Using the method of slope, show that the points A(16, -18), B(3, -6) and C(-10, 6) are collinear.

Answer 1

Hint: Any three points are collinear when the slope of the lines formed by any two pairs of points are equal. That is, mAB=mBC=mAC. The slope between the points (x1, y1) and (x2, y2) can be calculated as-
${\text{m}} = \dfrac{{{{\text{y}}_2} - {{\text{y}}_1}}}{{{{\text{x}}_2} - {{\text{x}}_1}}}$

Complete step-by-step answer:

We will first find the slope mAB, this can be calculated as-
$\begin{gathered}
  {{\text{m}}_{AB}} = \dfrac{{ - 6 - \left( { - 18} \right)}}{{3 - 16}} \\
  {{\text{m}}_{AB}} = \dfrac{{12}}{{ - 13}} = - \dfrac{{12}}{{13}} \\
\end{gathered} $


The slope mBC can be calculated as-
$\begin{array}{l}
{{\rm{m}}_{BC}} = \dfrac{{6 - \left( { - 6} \right)}}{{ - 10 - 3}}\\
{{\rm{m}}_{BC}} = \dfrac{{12}}{{ - 13}} = - \dfrac{{12}}{{13}}
\end{array}$


Now, AB and BC have the same slope and pass through the same point B, hence they coincide. This means that the points A, B and C lie on the same line and are collinear points.
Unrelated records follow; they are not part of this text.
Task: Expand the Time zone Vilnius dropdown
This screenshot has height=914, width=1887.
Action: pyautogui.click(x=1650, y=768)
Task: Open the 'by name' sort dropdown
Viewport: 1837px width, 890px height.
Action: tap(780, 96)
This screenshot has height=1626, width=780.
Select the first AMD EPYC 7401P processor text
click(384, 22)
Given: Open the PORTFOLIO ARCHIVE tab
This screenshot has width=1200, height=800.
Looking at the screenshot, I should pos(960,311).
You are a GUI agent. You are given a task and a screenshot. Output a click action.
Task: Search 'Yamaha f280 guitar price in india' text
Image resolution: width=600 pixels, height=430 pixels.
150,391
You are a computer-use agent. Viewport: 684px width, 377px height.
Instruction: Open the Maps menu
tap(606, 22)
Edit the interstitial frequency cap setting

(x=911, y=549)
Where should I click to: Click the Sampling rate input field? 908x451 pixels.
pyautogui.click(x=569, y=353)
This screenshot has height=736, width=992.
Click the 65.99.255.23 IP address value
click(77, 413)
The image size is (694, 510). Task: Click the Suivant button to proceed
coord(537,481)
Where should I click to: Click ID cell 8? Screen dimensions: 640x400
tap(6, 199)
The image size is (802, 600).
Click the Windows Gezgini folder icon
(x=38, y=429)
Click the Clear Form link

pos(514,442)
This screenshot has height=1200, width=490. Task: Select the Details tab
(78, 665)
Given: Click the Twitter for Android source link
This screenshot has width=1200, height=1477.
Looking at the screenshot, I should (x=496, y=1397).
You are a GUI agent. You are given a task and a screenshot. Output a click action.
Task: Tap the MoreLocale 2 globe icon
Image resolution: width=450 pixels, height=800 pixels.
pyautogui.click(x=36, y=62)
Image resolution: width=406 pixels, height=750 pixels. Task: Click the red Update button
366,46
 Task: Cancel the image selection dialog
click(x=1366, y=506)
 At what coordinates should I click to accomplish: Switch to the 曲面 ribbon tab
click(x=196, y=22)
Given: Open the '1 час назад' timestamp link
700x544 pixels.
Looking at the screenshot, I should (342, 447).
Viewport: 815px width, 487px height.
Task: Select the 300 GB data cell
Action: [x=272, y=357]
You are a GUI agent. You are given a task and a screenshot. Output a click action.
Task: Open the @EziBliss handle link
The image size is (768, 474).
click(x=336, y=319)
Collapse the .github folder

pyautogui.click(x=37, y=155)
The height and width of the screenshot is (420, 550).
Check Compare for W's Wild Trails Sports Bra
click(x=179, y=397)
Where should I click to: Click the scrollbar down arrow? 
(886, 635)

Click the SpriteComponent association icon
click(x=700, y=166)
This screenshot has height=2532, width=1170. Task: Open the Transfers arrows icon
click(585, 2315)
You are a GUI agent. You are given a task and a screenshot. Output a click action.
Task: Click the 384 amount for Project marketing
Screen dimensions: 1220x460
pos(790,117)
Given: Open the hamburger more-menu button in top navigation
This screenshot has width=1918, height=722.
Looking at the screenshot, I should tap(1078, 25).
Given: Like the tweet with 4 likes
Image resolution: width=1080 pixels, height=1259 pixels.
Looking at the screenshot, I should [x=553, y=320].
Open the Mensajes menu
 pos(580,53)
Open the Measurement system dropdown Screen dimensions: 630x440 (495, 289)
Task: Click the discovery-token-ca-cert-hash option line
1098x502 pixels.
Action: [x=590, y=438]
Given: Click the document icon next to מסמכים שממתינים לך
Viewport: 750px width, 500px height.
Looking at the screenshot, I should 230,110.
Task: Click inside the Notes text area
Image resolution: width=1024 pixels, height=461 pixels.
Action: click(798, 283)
Note: We can also solve this problem by finding the equation of the line through AB and then check if C satisfies it or not.
The equation of line AB is given by-
y - y1 = m(x - x1)
${\text{y}} + 6 = - \dfrac{{12}}{{13}}\left( {{\text{x}} - 3} \right)$
13y + 78 = -12x + 36
12x + 13y + 42 = 0
Substituting C(-10, 6),
-120 + 78 + 42 = 0
 0 = 0
Hence, the points are collinear.